# To kill or not to kill



## boehr

AltRules said:


> Since you asked Spiltshot here's a few people who I do believe know as much or more than Smith and Rod Clute about deer management.
> 
> NorthJeff
> Swamp Ghost
> QDMAman
> The list really goes on and on.
> 
> And, yes, I'll include myself in that group. Becuase we KNOW that Traditional Deer Management is not the best way to manage deer. Becuase it's not a NATURAL herd that it creates. Period.
> 
> I have the same wildlife management degree that Clute has. Richard P. Smith has none. I'm not here to argue that a degree makes me better than anyone. But if you're looking for straight-up academic credentials, there they are.
> 
> In fact, Clute's specialty is not deer. Never was. He's simply in the position based on seniority, communication skills, etc. His position isn't about making policy. It's about dealing with the public and providing a voice.
> 
> As I posted earlier, Smith is not an expert. He talks to experts and writes, supposedly, what they say. BIG difference.


All this from a person who posts anonymously.  :gaga:


----------



## Swamper

Altrules quote - "Since you asked Spiltshot here's a few people who I do believe know as much or more than Smith and Rod Clute about deer management.

NorthJeff
Swamp Ghost
QDMAman
The list really goes on and on.

And, yes, I'll include myself in that group. Becuase we KNOW that Traditional Deer Management is not the best way to manage deer. Becuase it's not a NATURAL herd that it creates. Period."

Sparky Anderson had a great quote about self proclaimed stars and experts --"don't tell me, show me".

Swamper


----------



## Splitshot

Swamper if you read what I posted here before I edited this, my bad. Sorry. It's almost New Year, and I'll try to do better. Thanks Sib.

Actually now that you brought it to my attention I like it.


----------



## Sib

Splitshot said:


> Well Swamper at least you guys all stick together and have the same high opinion of yourselves. Good luck with your plan!


Swamper was quoting a post from above. His only comment was the Sparky Anderson Quote.


----------



## Jeff Sturgis

I'm not proclaiming myself as an expert, but I can guarentee you that what I attempt to explain or illustrate comes straight from the source...either by word of mouth, or published data and I continually discuss these issues straight from the source to make sure I'm accurate. Many times even though I have a clear understanding, I still pick up the phone and clarify before I type. Sparky Anderson might have said..."don't tell me, show me", but I've found that that just isn't good enough sometimes for some people.

There are people in our own DNR, even Becky Humphries I've heard, that are under the false impression that if you have QDM, you have to increase antlerless harvest.

You can tell them that isn't true.
You can read them quotes from Brian Murphy, Executive Director of the QDMA, from an official statement from the QDMA.
You can read them a statement from a noted research biologist considered an authority on the source.
You can even have Brian Murphy give them a call and personally talk to them.

But, it all boils down to if they don't want to believe, they won't, no matter how much of definitive source they have. 

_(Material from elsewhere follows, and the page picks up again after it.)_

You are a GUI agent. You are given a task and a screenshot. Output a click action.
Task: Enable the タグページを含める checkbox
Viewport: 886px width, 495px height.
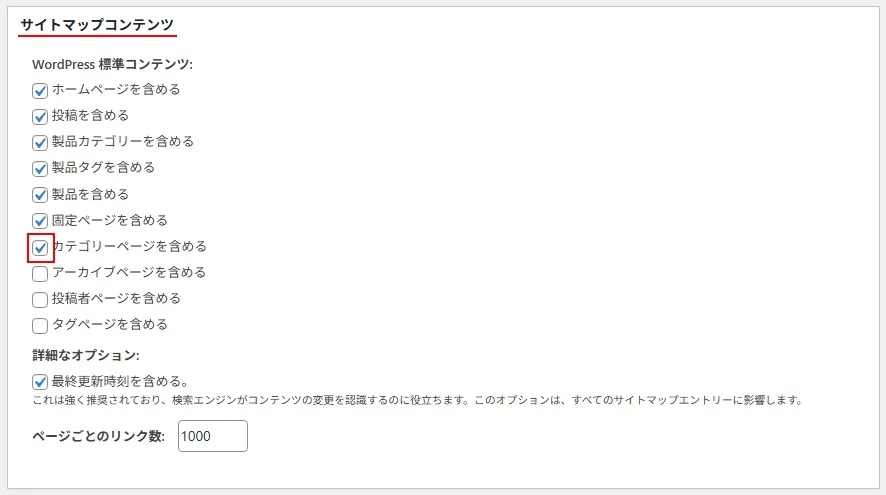tap(40, 325)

For example, you can believe a guy like John Ozoga, who has spent most of a lifetime researching deer in the U.P. at a time when the DNR could afford such luxary and actively pursued the research. You can choose whether to believe the data, the facts, the research scrutinized under peer review and published by either the source or credible media outlet.....

-OR-

You can believe some a media outlet who either ignores the research or does not believe it in it's entirety and uses personal opinion to influence his or her position in a deliverance of more opinion than fact without any research experience or contridicting research to back up those opinions.

For me personally, I like to go straight to the source and I've found that it can give you a very clear and definitive understanding of a particular topic.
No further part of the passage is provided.